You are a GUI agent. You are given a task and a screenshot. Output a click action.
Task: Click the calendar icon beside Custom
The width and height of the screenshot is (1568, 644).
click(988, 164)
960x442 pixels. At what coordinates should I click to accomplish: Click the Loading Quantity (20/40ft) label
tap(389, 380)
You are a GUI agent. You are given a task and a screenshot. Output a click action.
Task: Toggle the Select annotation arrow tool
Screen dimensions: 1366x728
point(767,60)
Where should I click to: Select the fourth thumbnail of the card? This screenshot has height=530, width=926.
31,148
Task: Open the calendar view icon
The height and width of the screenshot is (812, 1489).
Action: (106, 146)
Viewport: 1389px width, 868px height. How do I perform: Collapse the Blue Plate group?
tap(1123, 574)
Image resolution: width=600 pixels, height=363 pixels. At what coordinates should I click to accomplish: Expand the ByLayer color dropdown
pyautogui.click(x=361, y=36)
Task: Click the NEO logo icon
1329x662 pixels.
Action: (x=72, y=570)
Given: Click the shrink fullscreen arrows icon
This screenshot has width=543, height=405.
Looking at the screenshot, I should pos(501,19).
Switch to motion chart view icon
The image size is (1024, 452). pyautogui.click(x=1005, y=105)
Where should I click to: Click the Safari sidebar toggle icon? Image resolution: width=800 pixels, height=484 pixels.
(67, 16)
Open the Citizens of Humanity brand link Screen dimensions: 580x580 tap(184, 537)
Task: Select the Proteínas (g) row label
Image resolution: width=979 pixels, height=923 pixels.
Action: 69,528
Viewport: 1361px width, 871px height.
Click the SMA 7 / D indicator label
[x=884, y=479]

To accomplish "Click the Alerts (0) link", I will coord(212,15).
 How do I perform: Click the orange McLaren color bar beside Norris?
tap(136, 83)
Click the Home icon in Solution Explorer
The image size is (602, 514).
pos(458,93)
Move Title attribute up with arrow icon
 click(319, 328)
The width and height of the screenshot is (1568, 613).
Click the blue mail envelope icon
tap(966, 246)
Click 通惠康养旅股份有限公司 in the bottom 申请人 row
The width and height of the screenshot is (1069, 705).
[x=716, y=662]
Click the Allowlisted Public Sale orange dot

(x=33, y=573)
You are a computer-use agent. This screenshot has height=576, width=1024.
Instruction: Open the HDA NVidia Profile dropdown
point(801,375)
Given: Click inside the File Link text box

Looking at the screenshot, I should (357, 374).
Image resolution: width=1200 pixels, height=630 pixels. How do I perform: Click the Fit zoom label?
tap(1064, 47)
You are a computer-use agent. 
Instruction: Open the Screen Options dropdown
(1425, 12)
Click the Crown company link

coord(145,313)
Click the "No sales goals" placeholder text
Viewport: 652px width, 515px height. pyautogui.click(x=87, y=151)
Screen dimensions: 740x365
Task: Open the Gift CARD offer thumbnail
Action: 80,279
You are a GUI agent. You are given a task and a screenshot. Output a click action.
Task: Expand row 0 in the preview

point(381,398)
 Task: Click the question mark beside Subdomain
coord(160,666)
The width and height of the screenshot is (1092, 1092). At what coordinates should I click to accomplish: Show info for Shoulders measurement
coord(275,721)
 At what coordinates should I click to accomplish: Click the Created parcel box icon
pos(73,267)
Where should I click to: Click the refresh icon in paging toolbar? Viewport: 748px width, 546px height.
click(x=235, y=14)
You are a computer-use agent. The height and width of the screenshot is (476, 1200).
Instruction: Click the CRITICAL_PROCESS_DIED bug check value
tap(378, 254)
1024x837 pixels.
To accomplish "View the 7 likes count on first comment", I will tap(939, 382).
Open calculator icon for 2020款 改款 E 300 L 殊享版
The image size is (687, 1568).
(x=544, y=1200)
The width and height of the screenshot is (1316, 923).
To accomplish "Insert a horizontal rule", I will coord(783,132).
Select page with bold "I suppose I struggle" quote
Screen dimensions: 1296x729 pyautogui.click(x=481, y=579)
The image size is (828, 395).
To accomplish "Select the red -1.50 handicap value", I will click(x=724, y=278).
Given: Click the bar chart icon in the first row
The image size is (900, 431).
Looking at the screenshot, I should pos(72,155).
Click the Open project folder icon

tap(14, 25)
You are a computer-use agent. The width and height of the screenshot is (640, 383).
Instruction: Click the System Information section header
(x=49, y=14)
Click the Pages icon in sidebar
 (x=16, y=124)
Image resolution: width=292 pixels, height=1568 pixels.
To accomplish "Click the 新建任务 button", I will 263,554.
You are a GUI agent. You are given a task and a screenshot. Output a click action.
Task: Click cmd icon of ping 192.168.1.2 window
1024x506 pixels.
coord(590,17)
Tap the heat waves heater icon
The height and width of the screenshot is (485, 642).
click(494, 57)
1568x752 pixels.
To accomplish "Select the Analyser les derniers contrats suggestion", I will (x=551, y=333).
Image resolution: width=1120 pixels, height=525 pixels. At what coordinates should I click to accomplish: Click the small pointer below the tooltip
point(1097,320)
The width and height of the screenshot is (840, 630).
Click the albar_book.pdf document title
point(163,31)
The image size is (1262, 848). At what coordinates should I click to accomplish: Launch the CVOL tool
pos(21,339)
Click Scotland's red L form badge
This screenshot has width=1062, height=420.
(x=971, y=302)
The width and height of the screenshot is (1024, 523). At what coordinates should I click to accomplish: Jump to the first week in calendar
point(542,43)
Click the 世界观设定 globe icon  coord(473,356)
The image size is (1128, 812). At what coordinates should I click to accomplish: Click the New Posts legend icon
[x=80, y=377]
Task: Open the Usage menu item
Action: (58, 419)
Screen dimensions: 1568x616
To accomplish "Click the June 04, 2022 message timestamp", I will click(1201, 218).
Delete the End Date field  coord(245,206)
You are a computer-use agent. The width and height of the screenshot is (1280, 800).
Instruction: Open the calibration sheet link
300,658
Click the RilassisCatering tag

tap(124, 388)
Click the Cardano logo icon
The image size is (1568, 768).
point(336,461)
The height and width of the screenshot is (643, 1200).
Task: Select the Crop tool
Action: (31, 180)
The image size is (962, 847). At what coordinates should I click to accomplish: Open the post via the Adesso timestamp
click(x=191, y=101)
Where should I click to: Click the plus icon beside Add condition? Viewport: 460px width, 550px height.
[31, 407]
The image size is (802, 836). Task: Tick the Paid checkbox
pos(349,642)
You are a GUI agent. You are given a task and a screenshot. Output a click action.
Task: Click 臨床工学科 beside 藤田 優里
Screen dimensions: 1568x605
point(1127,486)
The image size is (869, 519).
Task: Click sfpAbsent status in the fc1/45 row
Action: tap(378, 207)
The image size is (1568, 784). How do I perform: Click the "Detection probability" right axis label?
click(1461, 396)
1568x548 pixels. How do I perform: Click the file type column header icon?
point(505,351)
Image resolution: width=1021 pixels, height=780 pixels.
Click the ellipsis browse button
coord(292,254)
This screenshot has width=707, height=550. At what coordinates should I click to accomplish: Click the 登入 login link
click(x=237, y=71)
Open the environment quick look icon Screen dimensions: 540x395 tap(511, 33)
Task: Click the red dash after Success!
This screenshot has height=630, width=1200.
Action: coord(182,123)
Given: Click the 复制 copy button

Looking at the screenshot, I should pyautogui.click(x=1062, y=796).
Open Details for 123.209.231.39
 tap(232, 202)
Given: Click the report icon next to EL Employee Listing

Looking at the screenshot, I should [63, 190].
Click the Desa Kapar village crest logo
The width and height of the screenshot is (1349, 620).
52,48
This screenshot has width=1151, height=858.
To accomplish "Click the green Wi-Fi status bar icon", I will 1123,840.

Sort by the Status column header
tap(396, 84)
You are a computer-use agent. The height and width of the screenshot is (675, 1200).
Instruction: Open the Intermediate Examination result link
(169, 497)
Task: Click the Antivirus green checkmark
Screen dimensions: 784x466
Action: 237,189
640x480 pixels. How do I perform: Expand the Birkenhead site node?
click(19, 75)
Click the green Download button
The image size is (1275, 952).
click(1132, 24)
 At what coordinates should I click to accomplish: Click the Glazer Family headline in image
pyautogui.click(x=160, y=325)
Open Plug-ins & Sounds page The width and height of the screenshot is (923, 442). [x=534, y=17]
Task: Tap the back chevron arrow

Work to complete => Give again the closing portion of the entries, from the line with "The image size is (1568, 784)." through the last line. Keep it exact and add nothing.

Exercise output =>
The image size is (1568, 784). How do I perform: Click the "Detection probability" right axis label?
click(1461, 396)
1568x548 pixels. How do I perform: Click the file type column header icon?
point(505,351)
Image resolution: width=1021 pixels, height=780 pixels.
Click the ellipsis browse button
coord(292,254)
This screenshot has width=707, height=550. At what coordinates should I click to accomplish: Click the 登入 login link
click(x=237, y=71)
Open the environment quick look icon Screen dimensions: 540x395 tap(511, 33)
Task: Click the red dash after Success!
This screenshot has height=630, width=1200.
Action: coord(182,123)
Given: Click the 复制 copy button

Looking at the screenshot, I should pyautogui.click(x=1062, y=796).
Open Details for 123.209.231.39
 tap(232, 202)
Given: Click the report icon next to EL Employee Listing

Looking at the screenshot, I should [63, 190].
Click the Desa Kapar village crest logo
The width and height of the screenshot is (1349, 620).
52,48
This screenshot has width=1151, height=858.
To accomplish "Click the green Wi-Fi status bar icon", I will 1123,840.

Sort by the Status column header
tap(396, 84)
You are a computer-use agent. The height and width of the screenshot is (675, 1200).
Instruction: Open the Intermediate Examination result link
(169, 497)
Task: Click the Antivirus green checkmark
Screen dimensions: 784x466
Action: 237,189
640x480 pixels. How do I perform: Expand the Birkenhead site node?
click(19, 75)
Click the green Download button
The image size is (1275, 952).
click(1132, 24)
 At what coordinates should I click to accomplish: Click the Glazer Family headline in image
pyautogui.click(x=160, y=325)
Open Plug-ins & Sounds page The width and height of the screenshot is (923, 442). [x=534, y=17]
Task: Tap the back chevron arrow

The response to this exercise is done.